Jika seseorang pernah menderita cedera ligamen lutut anterior, kejadian cedera kedua dapat
dihindari dengan melakukan hal-hal berikut ini:

 Memperkuat lutut yang pernah mengalami cedera dengan menjalani latihan fisik selama
masa rehabilitasi. Jenis dan intensitas latihan harus sesuai dengan anjuran dokter.
 Mengubah teknik berolahraga sehingga dapat menghindari terjadinya penumpukan beban
pada lutut yang pernah mengalami cedera.
 Menghindari melakukan olahraga yang memiliki risiko tinggi terjadinya cedera tungkai.
 Menggunakan brace lutut pada saat melakukan aktivitas fisik berat. Meski demikian, alat
tersebut hanya dapat digunakan jika penderita sudah menjalani rehabilitasi lutut.
 Melatih tubuh untuk membiasakan gerakan mendarat dengan lutut ditekuk, sehingga
cedera dapat dihindari.

G. Pemeriksaan Penunjang Ruptur ACL

     Selama pemeriksaan fisik, Perawat dapat memeriksa lutut pasien untuk bengkak dan nyeri
tekan - membandingkan lutut pasien yang cedera dengan lutut pasien yang tidak terluka. Perawat
juga dapat memindahkan lutut pasien ke berbagai posisi untuk menilai berbagai gerakan dan
fungsi keseluruhan sendi.
      Seringkali diagnosis dapat dibuat atas dasar pemeriksaan fisik saja, tetapi mungkin perlu tes
untuk menyingkirkan penyebab lain dan untuk menentukan tingkat keparahan cedera.

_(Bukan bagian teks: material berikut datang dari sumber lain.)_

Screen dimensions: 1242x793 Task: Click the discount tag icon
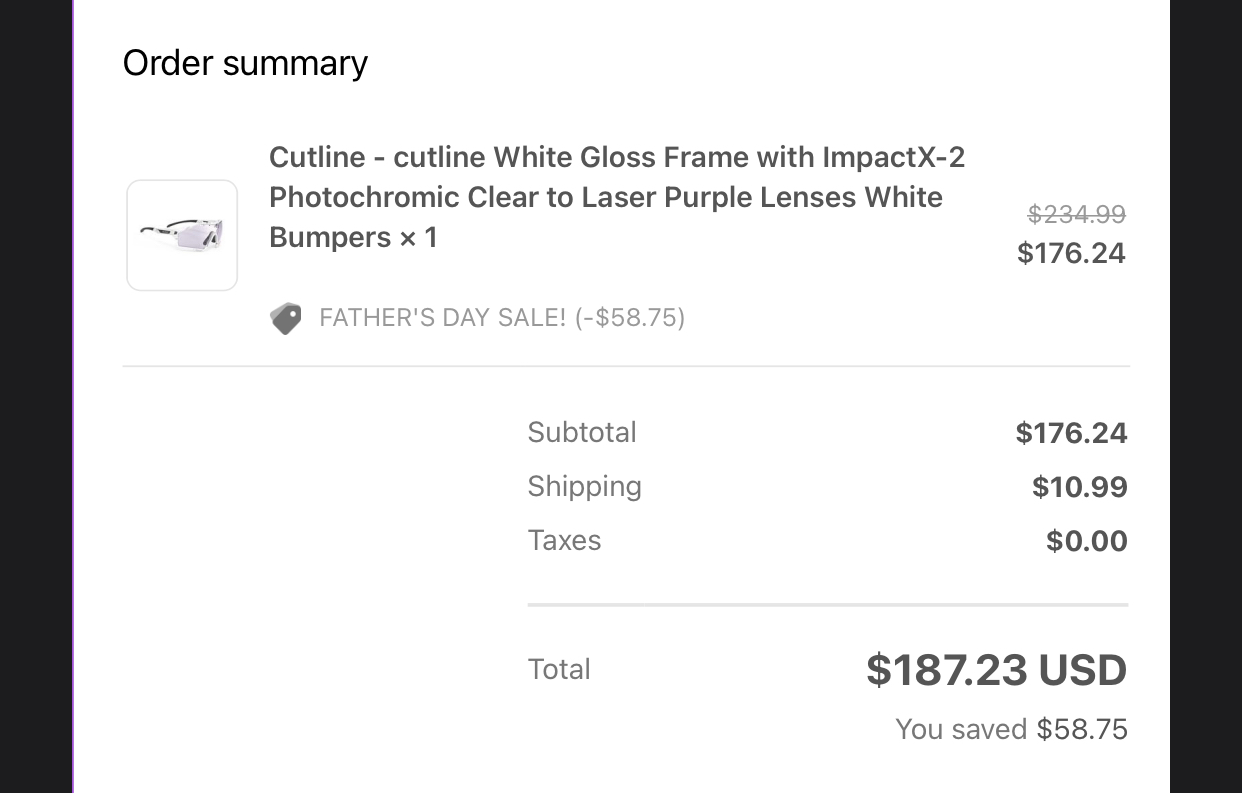point(286,319)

Tes-tes ini
mungkin termasuk:

1. Sinar X. Sinar-X mungkin diperlukan untuk menyingkirkan patah tulang. Namun, sinar
X tidak dapat memvisualisasikan jaringan lunak, seperti ligamen dan tendon.
2. Pencitraan resonansi magnetik (MRI). Sebuah MRI menggunakan gelombang radio
dan medan magnet yang kuat untuk membuat gambar dari kedua jaringan keras dan lunak
di dalam tubuh. Sebuah MRI dapat menunjukkan tingkat cedera ACL dan tanda-tanda
kerusakan pada jaringan lain di lutut.

8
3. USG. Menggunakan gelombang suara untuk memvisualisasikan struktur internal, USG
dapat digunakan untuk memeriksa cedera pada ligamen, tendon dan otot lutut.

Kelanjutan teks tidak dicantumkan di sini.